> **Exercise objective**: The full set of records must be returned exactly, character for character.
::::::::::
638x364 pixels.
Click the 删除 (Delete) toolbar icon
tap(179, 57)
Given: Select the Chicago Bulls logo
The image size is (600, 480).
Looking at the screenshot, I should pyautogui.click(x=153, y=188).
::::::::::
> **Response to this task**:
638x364 pixels.
Click the 删除 (Delete) toolbar icon
tap(179, 57)
Given: Select the Chicago Bulls logo
The image size is (600, 480).
Looking at the screenshot, I should pyautogui.click(x=153, y=188).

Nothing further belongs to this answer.